AIM OF THE TASK: Pull each line holding "agent" out of the entries below.

● ● ● ● ● ● ●

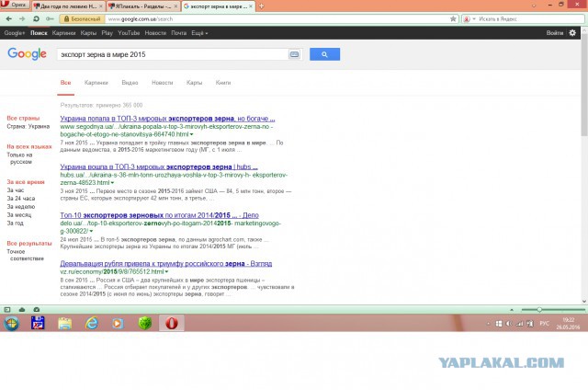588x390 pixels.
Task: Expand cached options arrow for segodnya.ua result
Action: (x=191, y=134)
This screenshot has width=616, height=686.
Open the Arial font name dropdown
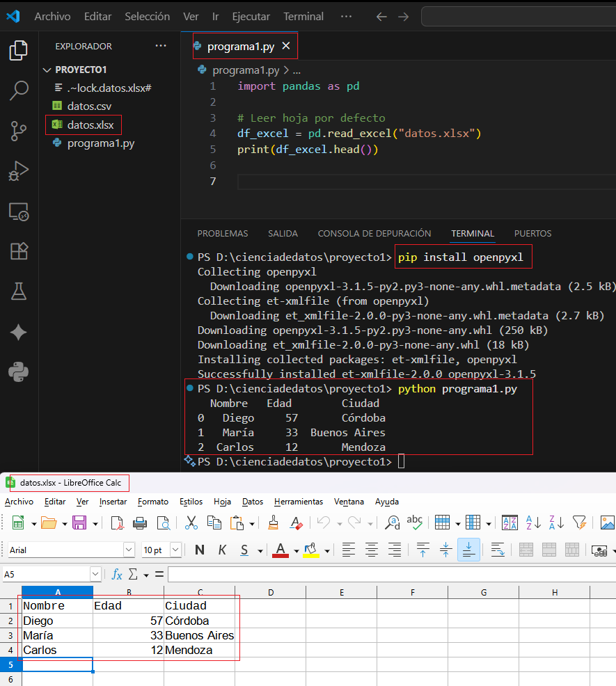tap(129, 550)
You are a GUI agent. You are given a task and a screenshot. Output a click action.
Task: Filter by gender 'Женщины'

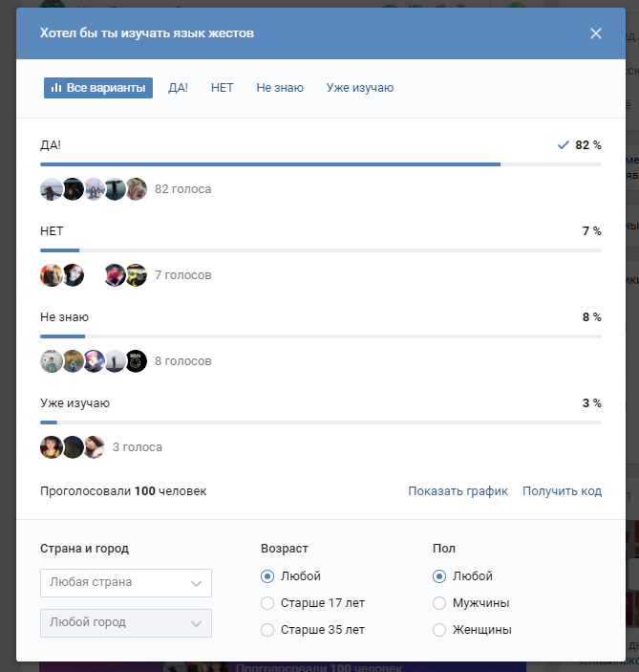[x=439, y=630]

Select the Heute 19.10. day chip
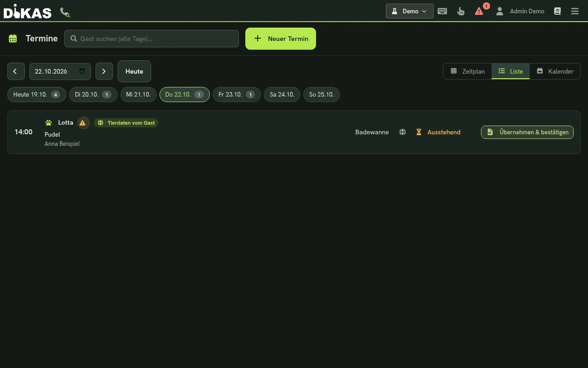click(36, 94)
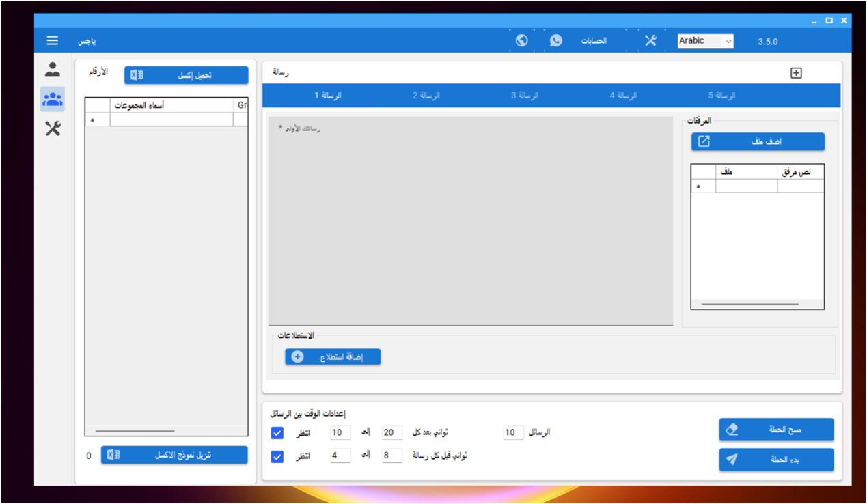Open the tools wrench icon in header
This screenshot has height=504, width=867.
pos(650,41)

● ● ● ● ● ● ●

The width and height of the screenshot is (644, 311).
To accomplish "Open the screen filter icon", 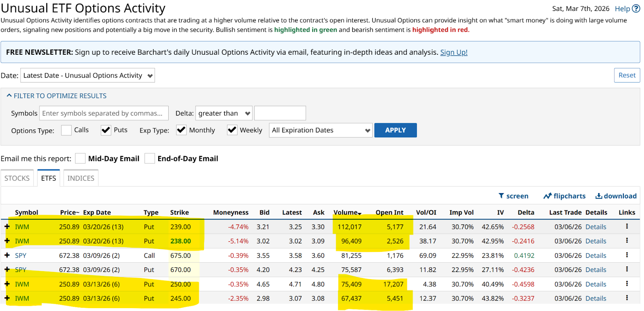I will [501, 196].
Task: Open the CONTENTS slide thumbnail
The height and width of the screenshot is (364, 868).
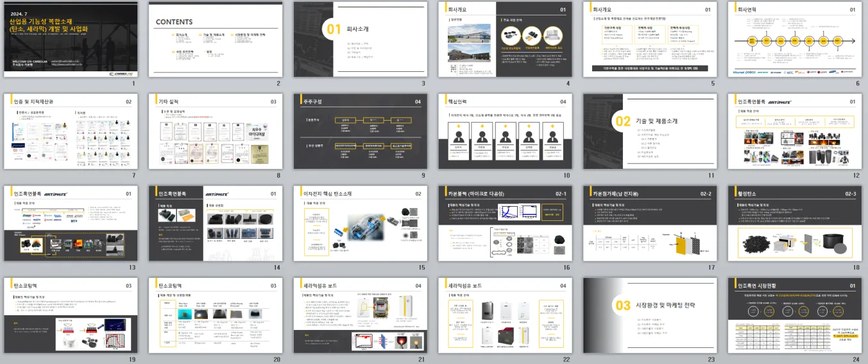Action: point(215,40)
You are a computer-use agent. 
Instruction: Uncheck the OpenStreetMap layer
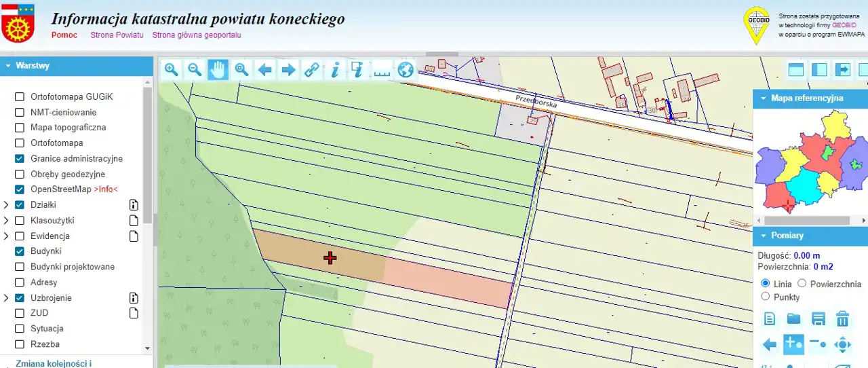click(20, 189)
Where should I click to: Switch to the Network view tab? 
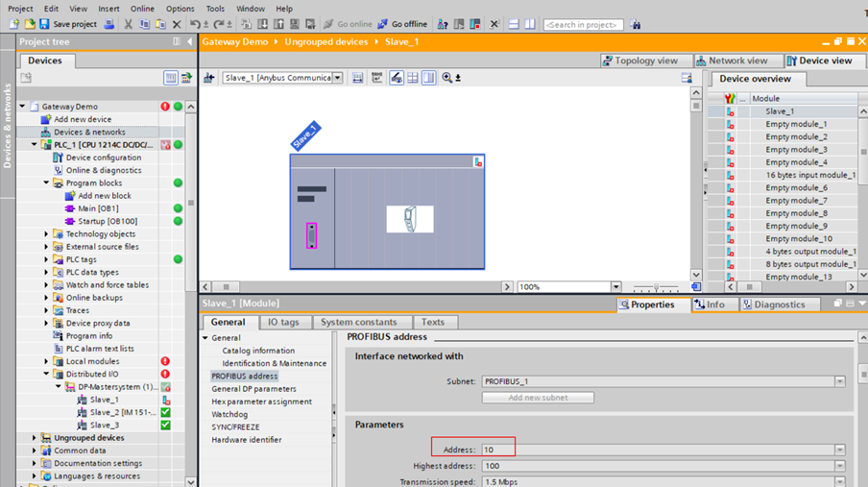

● ● ● ● ● ● ●

ANSWER BELOW:
You are a GUI agent. You are given a task and a screenshot. Output a click action.
You are a computer-use agent. 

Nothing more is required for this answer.